• [Consigne donnée A] Recopiez à l'identique les lignes des enregistrements, depuis celle qui contient "Screen dimensions: 680x382" jusqu'à celle qui contient "Looking at the screenshot, I should tap(238, 171).", ces deux lignes comprises.

• [Extrait]
++++
La vallée des bannis, c'est la merde pour Stuf. Il a tout défini son système de couleur à base de gris-beiges-marrons, et on lui colle une aventure en pleine jungle. Il y a du vert partout. Bon, il y a le marron des troncs d'arbre. Mais il y a aussi le vert des feuilles. Ça lui pète tout son système.

 Du vert et du bleu. Où sont passés tous les jaunes et les marrons ?

SAUF QUE NON.

Il va garder son nuancier actuel, il va conserver son système Spirou-rouge-pétant / Fantasio-bleu-profond, et rien d'autre en rouge ou bleu autour (comme ça on comprend bien que les deux héros luttent contre l'ensemble du reste de la jungle et des éléments déchaînés), il va y rajouter du vert (du vert pastel la plupart du temps, hein, faut pas déconner non plus), ET IL VA FAIRE S'AFFRONTER LE VERT ET LE MARRON.

Putain d'idée de génie.

ATTENTION SPOILER.

La vallée des bannis est l'histoire de Spirou et Fantasio piégés dans une vallée insondable et profonde, de Fantasio qui devient fou à cause d'une espèce de saloperie de moustique vicieux, et de Fantasio qui essaye de tuer Spirou avant de fuir en hululant « Fantasio magaziiiiiiiine », parce que ça ferait un titre plus classe que « Spirou magaziiiiiiiine ».

À partir de là, Stuf va attribuer le marron-jaune à Fantasio, et le vert à Spirou.

POURQUOI ?

D'abord parce que jaune et bleu (la couleur de Fantasio) ainsi que vert et rouge (la couleur de Spirou) sont des couleurs complémentaires et que donc leurs alliances les renforcent, les mettent en valeur.

Voyez comme ce magnifique cercle colle presque bien à ma théorie.

Ensuite parce que l'histoire montre un Spirou qui se débrouille bien mieux que Fantasio dans la jungle, le vert étant son élément.

Spirou sait couper du bois, c'est hyper signifiant.

BON. D'ACCORD. MAIS CONCRÈTEMENT, DU COUP, ÇA DONNE QUOI ?
++++
• [Consigne donnée B] D'après l'extrait, quelle couleur Stuf attribue-t-il à Spirou une fois que Fantasio est devenu fou ?
++++
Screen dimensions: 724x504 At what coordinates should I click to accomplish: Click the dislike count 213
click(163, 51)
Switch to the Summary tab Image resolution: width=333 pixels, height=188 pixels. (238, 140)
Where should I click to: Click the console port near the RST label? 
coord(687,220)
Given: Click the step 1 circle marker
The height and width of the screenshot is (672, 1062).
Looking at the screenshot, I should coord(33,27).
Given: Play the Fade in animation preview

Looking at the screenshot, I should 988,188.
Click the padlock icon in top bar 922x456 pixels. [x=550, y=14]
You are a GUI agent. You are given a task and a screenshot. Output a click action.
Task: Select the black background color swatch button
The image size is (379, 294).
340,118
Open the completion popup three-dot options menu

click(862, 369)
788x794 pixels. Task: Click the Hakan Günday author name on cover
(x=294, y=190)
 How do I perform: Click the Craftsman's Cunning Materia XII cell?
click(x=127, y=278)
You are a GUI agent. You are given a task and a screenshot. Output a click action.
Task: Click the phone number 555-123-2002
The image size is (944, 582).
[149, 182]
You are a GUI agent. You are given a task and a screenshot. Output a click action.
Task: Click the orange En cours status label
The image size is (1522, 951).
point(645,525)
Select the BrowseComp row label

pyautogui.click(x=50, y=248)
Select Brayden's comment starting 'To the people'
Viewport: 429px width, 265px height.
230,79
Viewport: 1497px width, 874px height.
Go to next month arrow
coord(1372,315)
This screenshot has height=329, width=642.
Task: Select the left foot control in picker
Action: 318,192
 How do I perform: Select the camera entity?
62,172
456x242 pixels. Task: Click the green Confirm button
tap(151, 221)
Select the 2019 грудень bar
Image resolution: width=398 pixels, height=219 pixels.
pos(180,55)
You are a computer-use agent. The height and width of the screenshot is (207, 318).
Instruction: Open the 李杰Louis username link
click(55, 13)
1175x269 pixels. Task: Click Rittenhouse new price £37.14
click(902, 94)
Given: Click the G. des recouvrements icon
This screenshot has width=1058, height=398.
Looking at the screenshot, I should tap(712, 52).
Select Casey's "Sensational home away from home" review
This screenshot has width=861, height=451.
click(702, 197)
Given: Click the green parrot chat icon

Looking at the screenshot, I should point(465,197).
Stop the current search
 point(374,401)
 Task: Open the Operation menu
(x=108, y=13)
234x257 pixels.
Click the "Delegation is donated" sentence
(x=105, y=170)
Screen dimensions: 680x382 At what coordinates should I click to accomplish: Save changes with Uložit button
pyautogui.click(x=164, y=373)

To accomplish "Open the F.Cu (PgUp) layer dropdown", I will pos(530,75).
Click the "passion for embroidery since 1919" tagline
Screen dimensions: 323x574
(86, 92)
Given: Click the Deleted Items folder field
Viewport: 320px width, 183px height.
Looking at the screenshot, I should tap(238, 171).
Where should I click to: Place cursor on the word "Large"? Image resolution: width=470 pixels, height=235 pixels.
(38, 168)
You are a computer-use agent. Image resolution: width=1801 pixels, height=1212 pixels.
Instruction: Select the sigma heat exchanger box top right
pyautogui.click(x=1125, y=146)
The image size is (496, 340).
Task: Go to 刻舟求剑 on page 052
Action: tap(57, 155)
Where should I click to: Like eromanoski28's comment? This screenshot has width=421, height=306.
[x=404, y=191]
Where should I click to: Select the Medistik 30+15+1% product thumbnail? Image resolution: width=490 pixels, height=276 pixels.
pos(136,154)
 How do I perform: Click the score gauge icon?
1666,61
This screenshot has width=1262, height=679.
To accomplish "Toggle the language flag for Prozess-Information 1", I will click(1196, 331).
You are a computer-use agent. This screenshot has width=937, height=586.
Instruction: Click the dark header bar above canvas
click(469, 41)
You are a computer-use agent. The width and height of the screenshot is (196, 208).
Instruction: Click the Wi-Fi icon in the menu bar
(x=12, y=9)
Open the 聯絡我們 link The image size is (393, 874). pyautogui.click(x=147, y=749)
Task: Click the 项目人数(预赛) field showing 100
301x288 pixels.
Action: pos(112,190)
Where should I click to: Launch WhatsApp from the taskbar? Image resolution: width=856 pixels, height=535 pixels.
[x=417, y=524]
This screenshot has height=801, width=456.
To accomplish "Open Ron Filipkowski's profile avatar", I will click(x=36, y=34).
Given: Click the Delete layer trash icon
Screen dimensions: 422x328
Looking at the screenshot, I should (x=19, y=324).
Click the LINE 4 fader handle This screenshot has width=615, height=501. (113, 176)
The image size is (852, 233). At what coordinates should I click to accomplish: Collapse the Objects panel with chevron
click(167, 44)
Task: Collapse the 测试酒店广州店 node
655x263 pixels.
++++
• [Réponse complète A]
Screen dimensions: 680x382 At what coordinates should I click to accomplish: Save changes with Uložit button
pyautogui.click(x=164, y=373)

To accomplish "Open the F.Cu (PgUp) layer dropdown", I will pos(530,75).
Click the "passion for embroidery since 1919" tagline
Screen dimensions: 323x574
(86, 92)
Given: Click the Deleted Items folder field
Viewport: 320px width, 183px height.
Looking at the screenshot, I should tap(238, 171).

• [Réponse complète B] Stuf attribue le vert à Spirou.